I giudici di merito avevano, però, assolto l’imputato, ritenendo che la condotta posta alla loro attenzione non costituisse reato.
La S.C., con la sentenza 11 aprile 2011, n. 14482, è apparsa, però, di diverso e contrario avviso, annullando – su ricorso del PG – la sentenza di assoluzione.

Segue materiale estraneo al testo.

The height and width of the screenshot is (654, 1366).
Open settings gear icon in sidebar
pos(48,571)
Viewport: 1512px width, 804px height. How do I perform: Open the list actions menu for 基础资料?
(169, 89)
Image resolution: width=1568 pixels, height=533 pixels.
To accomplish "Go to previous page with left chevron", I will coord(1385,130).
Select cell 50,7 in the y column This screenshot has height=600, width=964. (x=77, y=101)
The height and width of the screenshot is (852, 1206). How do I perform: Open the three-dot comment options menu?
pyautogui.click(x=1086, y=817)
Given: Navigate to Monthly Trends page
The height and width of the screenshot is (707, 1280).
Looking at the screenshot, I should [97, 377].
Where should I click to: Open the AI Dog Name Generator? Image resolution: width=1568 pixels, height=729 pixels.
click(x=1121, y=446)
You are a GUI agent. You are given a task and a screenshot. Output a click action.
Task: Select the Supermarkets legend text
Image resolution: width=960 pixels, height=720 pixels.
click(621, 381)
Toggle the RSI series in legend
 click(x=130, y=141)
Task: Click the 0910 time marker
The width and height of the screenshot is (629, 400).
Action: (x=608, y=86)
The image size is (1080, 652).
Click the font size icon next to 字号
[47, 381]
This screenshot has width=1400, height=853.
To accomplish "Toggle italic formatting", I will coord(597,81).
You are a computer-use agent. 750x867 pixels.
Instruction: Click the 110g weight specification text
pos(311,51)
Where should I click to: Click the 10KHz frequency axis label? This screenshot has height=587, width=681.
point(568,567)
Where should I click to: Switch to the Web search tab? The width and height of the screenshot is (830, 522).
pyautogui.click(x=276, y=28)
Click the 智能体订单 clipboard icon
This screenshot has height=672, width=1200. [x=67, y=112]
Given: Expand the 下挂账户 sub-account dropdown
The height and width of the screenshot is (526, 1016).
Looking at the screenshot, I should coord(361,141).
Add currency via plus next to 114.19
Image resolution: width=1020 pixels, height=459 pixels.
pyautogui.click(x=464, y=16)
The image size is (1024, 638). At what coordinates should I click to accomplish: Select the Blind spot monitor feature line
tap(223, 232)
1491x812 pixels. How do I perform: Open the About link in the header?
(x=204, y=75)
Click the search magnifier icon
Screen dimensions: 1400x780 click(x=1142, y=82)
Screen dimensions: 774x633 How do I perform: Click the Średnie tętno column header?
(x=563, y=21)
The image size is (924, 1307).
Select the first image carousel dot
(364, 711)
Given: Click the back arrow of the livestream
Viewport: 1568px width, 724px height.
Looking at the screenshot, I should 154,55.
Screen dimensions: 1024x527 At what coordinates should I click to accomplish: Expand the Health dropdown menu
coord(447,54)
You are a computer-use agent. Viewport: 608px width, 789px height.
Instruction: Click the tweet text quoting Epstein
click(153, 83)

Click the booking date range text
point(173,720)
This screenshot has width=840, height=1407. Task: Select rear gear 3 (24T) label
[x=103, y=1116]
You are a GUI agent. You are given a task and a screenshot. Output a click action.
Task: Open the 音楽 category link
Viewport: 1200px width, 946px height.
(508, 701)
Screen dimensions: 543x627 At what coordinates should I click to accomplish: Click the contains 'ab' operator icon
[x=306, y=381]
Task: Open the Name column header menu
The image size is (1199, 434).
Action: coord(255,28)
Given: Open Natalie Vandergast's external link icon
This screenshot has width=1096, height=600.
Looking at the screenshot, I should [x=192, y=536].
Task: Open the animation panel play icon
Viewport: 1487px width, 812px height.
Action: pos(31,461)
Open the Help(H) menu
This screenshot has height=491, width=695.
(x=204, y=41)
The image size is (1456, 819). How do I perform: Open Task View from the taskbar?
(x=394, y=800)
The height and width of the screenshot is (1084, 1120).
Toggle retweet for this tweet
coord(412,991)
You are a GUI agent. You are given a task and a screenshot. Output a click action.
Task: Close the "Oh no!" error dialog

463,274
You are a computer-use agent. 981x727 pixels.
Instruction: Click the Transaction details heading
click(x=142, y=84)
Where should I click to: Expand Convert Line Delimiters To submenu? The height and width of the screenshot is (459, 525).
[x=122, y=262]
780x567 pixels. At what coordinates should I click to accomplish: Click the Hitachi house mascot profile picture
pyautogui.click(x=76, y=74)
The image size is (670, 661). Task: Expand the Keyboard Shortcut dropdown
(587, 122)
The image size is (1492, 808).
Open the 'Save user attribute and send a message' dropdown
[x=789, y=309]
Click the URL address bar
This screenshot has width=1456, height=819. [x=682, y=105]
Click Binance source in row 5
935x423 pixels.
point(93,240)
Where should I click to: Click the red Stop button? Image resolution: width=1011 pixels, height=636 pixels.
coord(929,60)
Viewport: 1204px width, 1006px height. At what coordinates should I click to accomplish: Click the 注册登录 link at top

In buona sostanza, i giudici di legittimità, pur ammettendo in via del tutto ipotetica ed astratta – e comunque diversamente da quanto sostenuto dal PG ricorrente – che le ragioni addotte dall’imputato (il volere chiedere spiegazioni) potessero avere un loro fondamento fattuale, ha ritenuto preminente, ai fini della decisione, l’antigiuridicità della condotta materiale tenuta dall’imputato.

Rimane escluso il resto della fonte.